A hacker managed to exploit a code vulnerability in the noncustodial protocol Arcadia Finance, resulting in a staggering loss of approximately $455,000. The hack was first detected by PeckShield, a prominent blockchain investigator, who promptly alerted the Arcadia Finance team.
PeckShield emphasized that the vulnerability stemmed from the absence of proper untrusted input validation in the code, which allowed the hacker to exploit the system and drain funds from the Ethereum-based darcWETH and Optimism-based darcUSDC vaults.
Shortly after PeckShield’s warning, Arcadia Finance confirmed the security breach and took immediate action by halting the contracts to prevent further financial damage. However, the investigation is ongoing, and concerns have emerged regarding another vulnerability in Arcadia’s code that could potentially exacerbate the situation if exploited. Specifically, PeckShield noted the absence of reentrancy protection, which enabled the hacker to bypass internal vault health checks and instantly liquidate the stolen assets.
Most of the pilfered funds, totaling approximately 180 Ether, were obtained from the Optimism network and subsequently laundered through Tornado Cash.
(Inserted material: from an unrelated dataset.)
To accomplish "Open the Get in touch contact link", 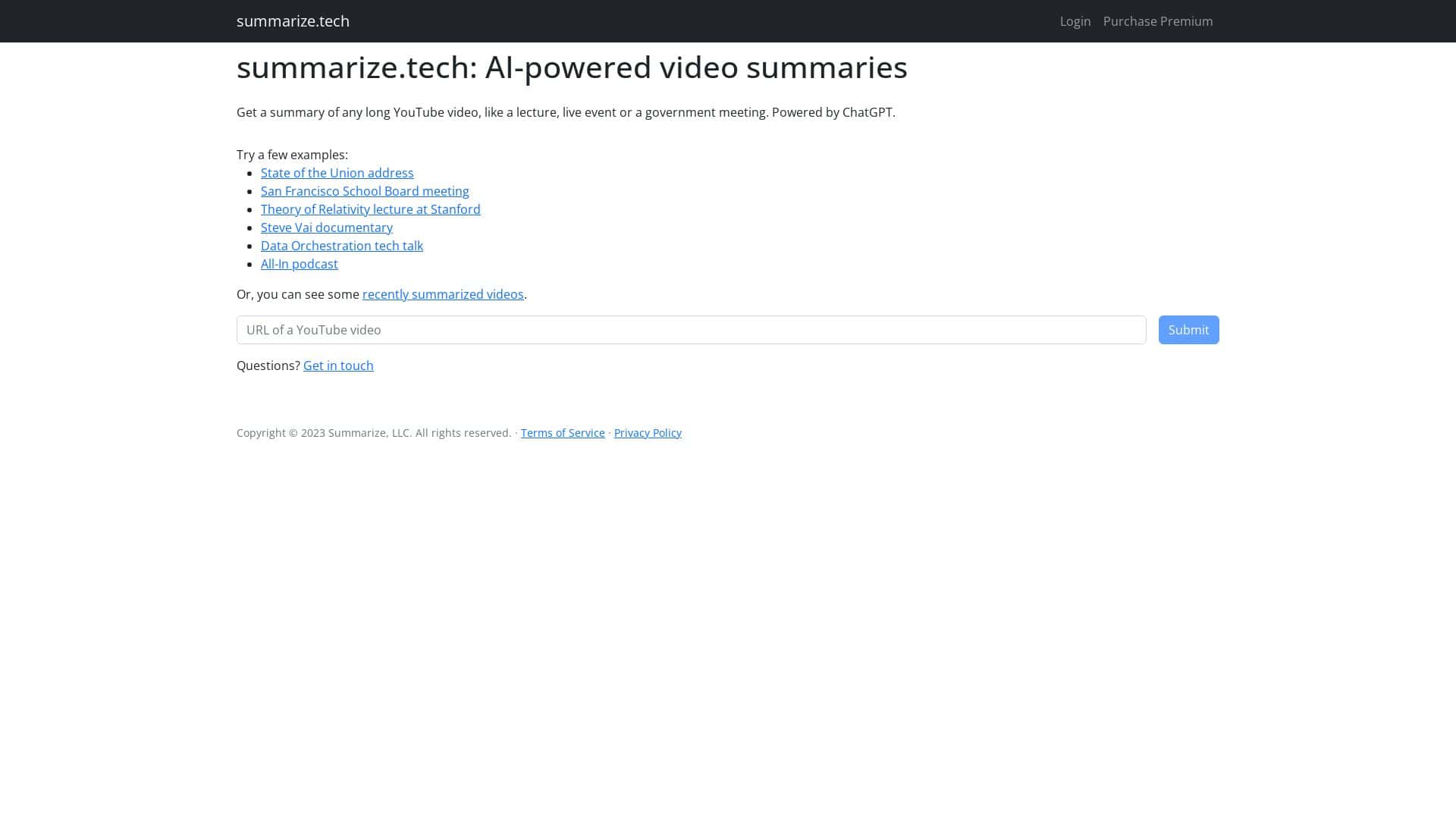I will click(x=338, y=366).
Nevertheless, the tokens stolen from the Ethereum network, valued at over $103,000, remain untouched and parked in the suspected wallet address.
This recent breach adds to the growing list of security incidents that have plagued the crypto space in the second quarter of 2023. According to a report from CertiK, a blockchain security company, a total of 212 security incidents were recorded during this period, resulting in a staggering cumulative loss of $313,566,528 from various Web3 protocols.
While the figures indicate a decline of 58% in crypto hacks compared to the same quarter of the previous year, the impact remains significant. The BNB Smart Chain emerged as the most affected network, with 119 incidents leading to losses amounting to $70,711,385.